La sed nubla la condición humana y acerca al individuo a una metamorfosis repugnante, llenando de este modo las ciudades de unos engendros de aspecto antropomorfo pero al cual empiezan a nacerle de la espalda las alas que, finas y translúcidas como papel de fumar, pronto empiezan a zumbar otorgando al infectado la capacidad de volar. Ciudades enteras empiezan a ser objeto de ataques indiscriminados de individuos voladores que abordan a transeúntes indefensos, para después elevarse a grandes altura donde absorben la sangre de éstos y desde las cuales lanzan el cuerpo tumefacto, que explota en el piso manchando las fachadas de edificios y los vestidos de las señoras ricachonas que consiguieron su fortuna envenenando a sus maridos... ¡qué petardas!

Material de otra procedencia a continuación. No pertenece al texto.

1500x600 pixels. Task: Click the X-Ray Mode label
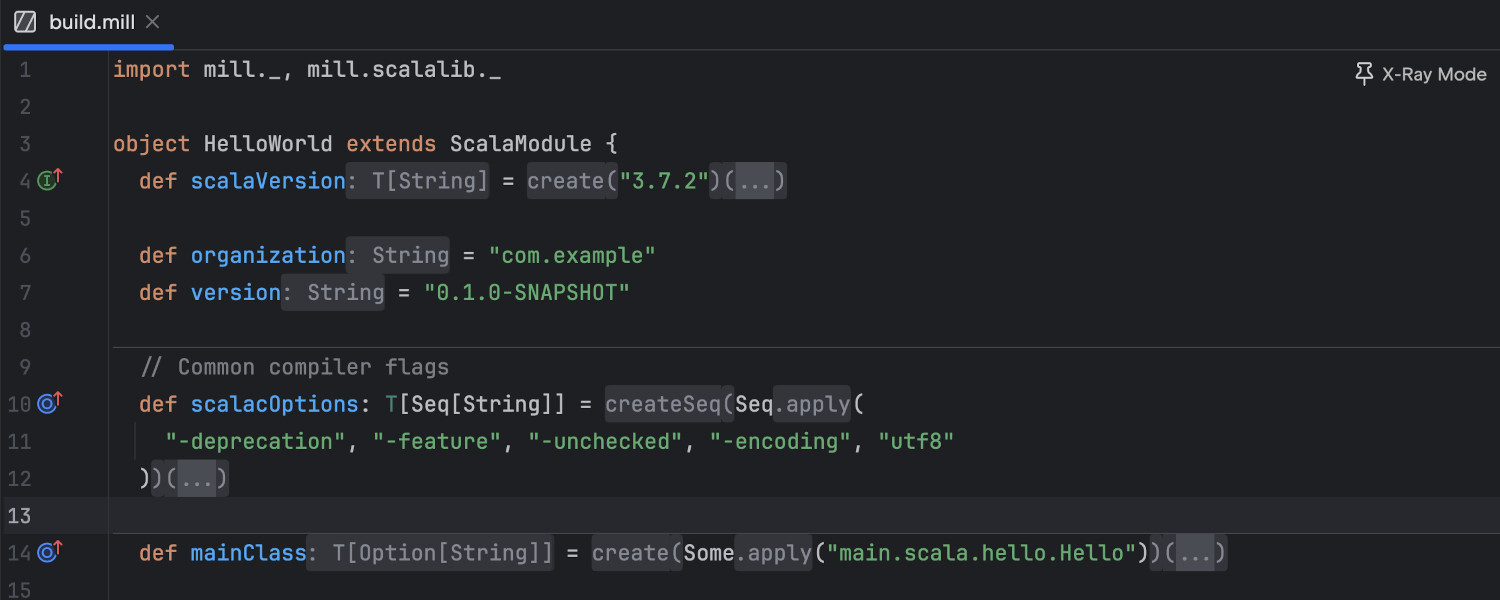(x=1434, y=73)
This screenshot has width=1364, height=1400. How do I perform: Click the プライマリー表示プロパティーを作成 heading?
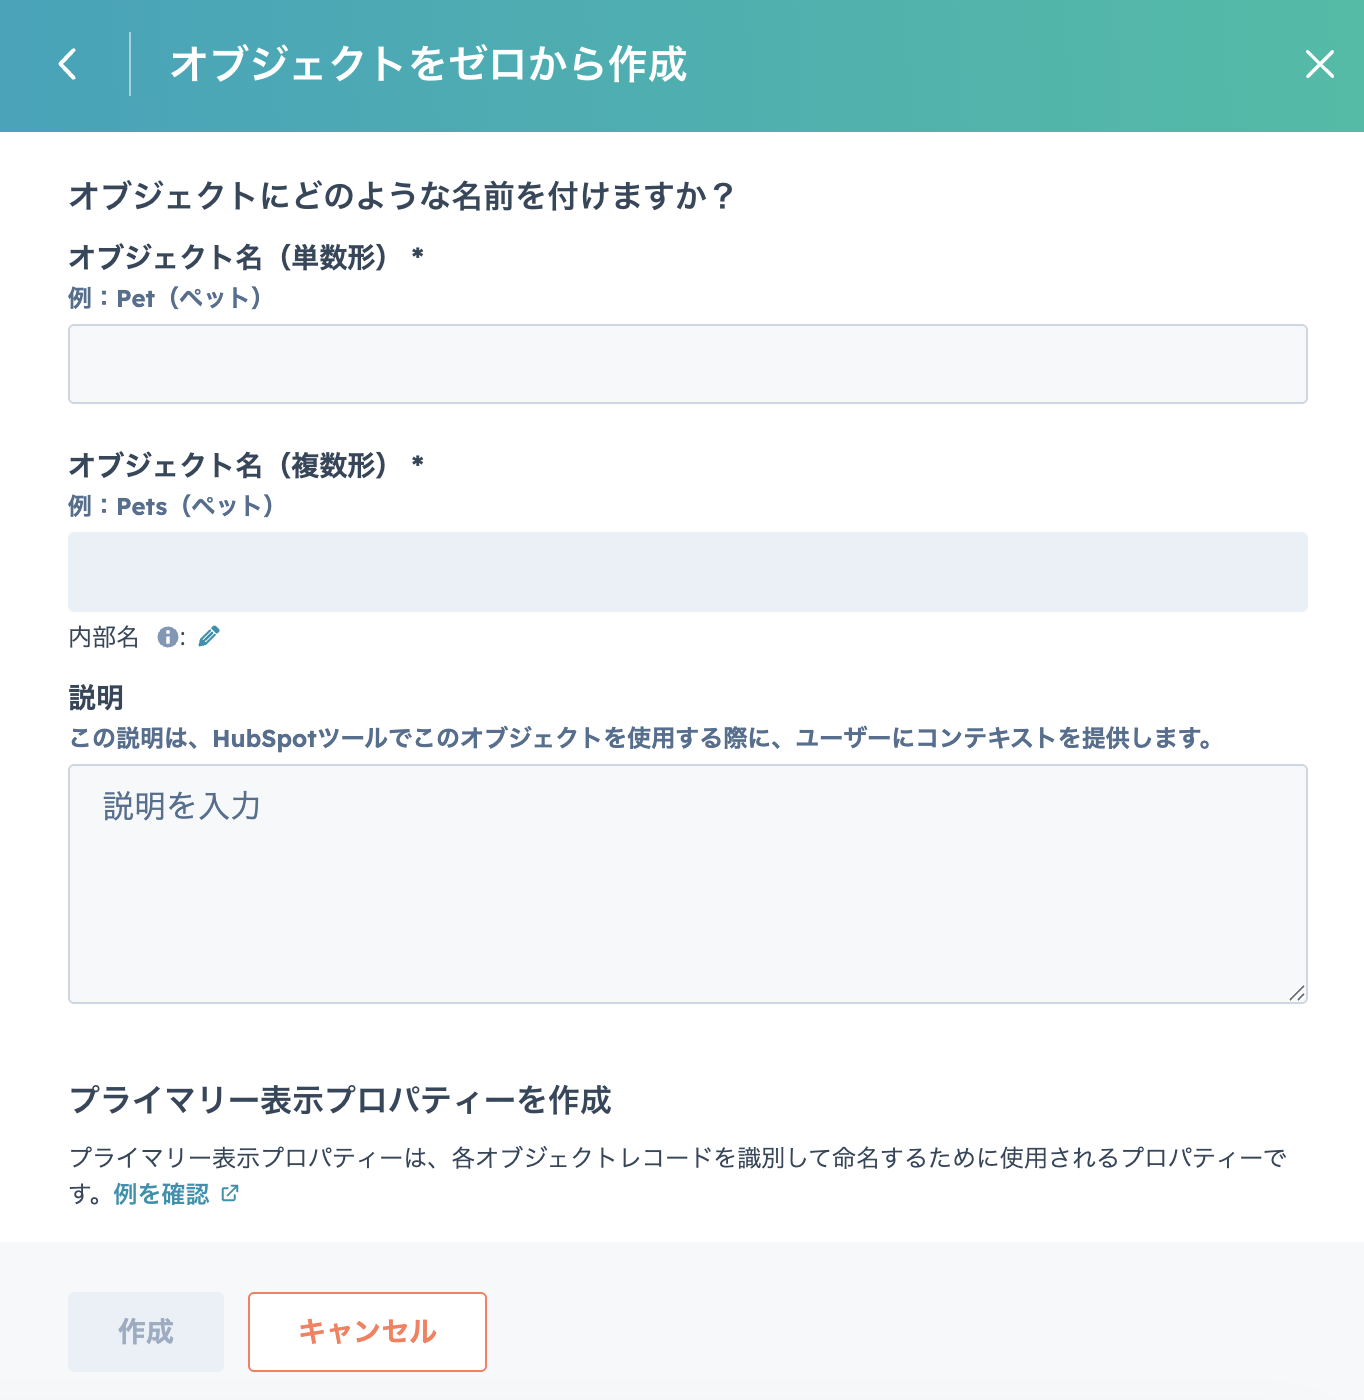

  • Pues así fue cómo conocí a vuestra madre, niños, un día en el que me sentó mal un kebab y ella me encontró vomitando junto a un contenedor amarillo, ¡fue lindísimo! Ojalá la hubieseis visto sujetarme el pelo para que no me manchase, sin importarle que sus pies arrugados y de uñas rapaces se cubrieran con pedacitos de remolacha y carne de rata sin digerir. Fue entonces cuando tuve la sensació de que la amaba y bueno, años después aquí estáis vosotros y también Jordi Hurtado y el tito Adolfo y...
  • Papá, el tito Adolfo se tiró a mamá ante nuestra incrédula mirada nº23 de niños-cyborgs.
  • Si, hijos, por ello hoy estamos cenando el nabo rancio del tito y la frutita marina de mamá
  • ¡Sííí papá! ¡y mañana ambos serán caquita!
  • Jajaja, inocentes niños-cyborg, ¡ellos siempre fueron caquita!